Methods: A retrospective analysis was conducted on 244 patients who developed irAEs after receiving ICI. Among the study population, 58% were female; the racial and ethnic distribution was 84% White, 13% Hispanic, 2% African American, and 1% Asian; and the age breakdown was 23% under 65 years, 38% between 65 and 79 years, and 39% over 80 years. Univariate analysis was performed employing the Chi-square test. Multivariable logistic regression and cluster analyses revealed distinct irAE predictors.

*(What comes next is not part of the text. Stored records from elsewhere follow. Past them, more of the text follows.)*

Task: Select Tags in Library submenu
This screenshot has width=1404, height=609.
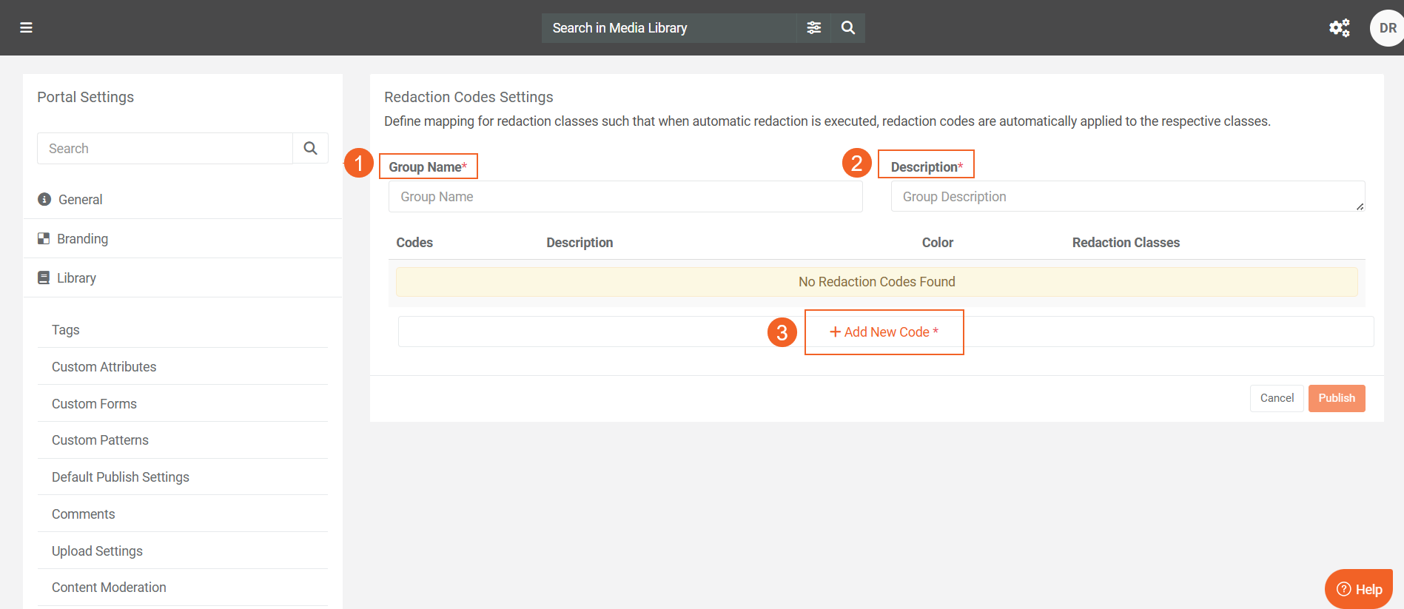Action: point(66,330)
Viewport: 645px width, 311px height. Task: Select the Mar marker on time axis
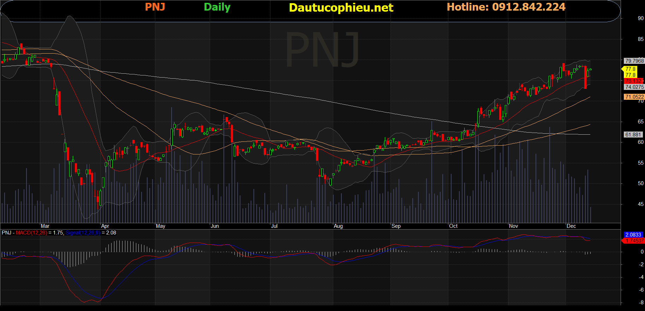click(x=45, y=226)
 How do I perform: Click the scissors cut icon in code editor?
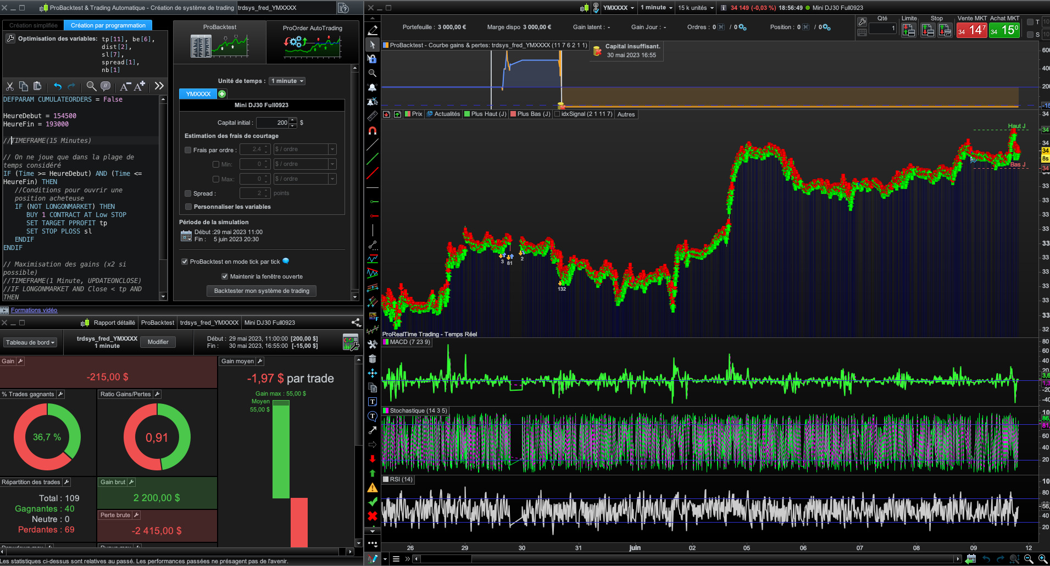(x=10, y=86)

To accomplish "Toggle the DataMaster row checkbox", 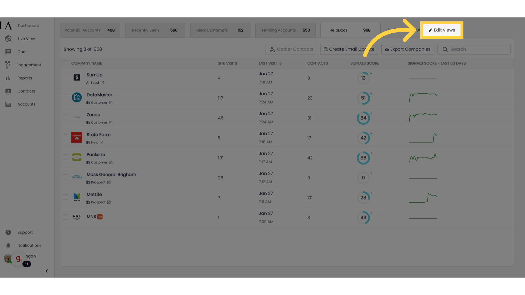I will coord(65,98).
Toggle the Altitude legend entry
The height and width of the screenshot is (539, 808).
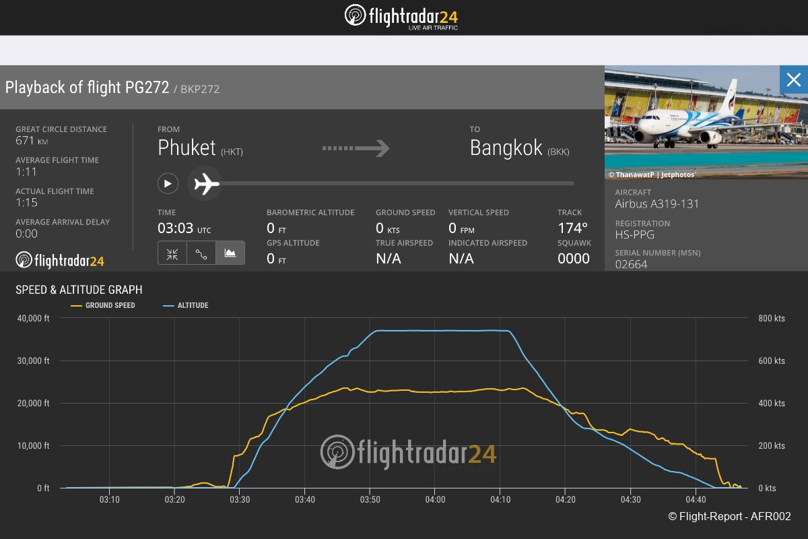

Results: Univariate analysis (Chi-square) showed significant associations between BMI and pneumonitis (P = 0.02) and between race and hepatitis (P = 0.04), but these did not persist in multivariate regression. No significant correlations were found between thyroiditis or colitis and sex, race, BMI, age, or immunotherapy type. Increasing age was protective against neutropenia, with significantly lower risk in patients aged 65 - 79 (odds ratio (OR) 0.38, P = 0.007) and ≥ 80 years (OR 0.18, P < 0.001); African Americans were at higher risk (OR 10.29, P = 0.02), and male sex was protective (OR 0.51, P = 0.03). Anemia was less frequent in those ≥ 80 years (OR 0.48, P = 0.03) and Hispanics (OR 0.4, P = 0.03). Thrombocytopenia risk was reduced in patients aged 65 - 79 (OR 0.41, P = 0.03) and ≥ 80 (OR 0.36, P < 0.001). Cluster analysis showed higher irAE rates in patients treated with nivolumab (alone or with ipilimumab) compared to pembrolizumab.
Conclusion: Advanced age showed a protective effect on cytopenias. Hispanics had reduced anemia and dermatitis risk; African Americans and females had higher neutropenia, and obesity was linked to dermatitis. These findings may aid clinicians in personalizing ICI counseling and recognizing at-risk groups.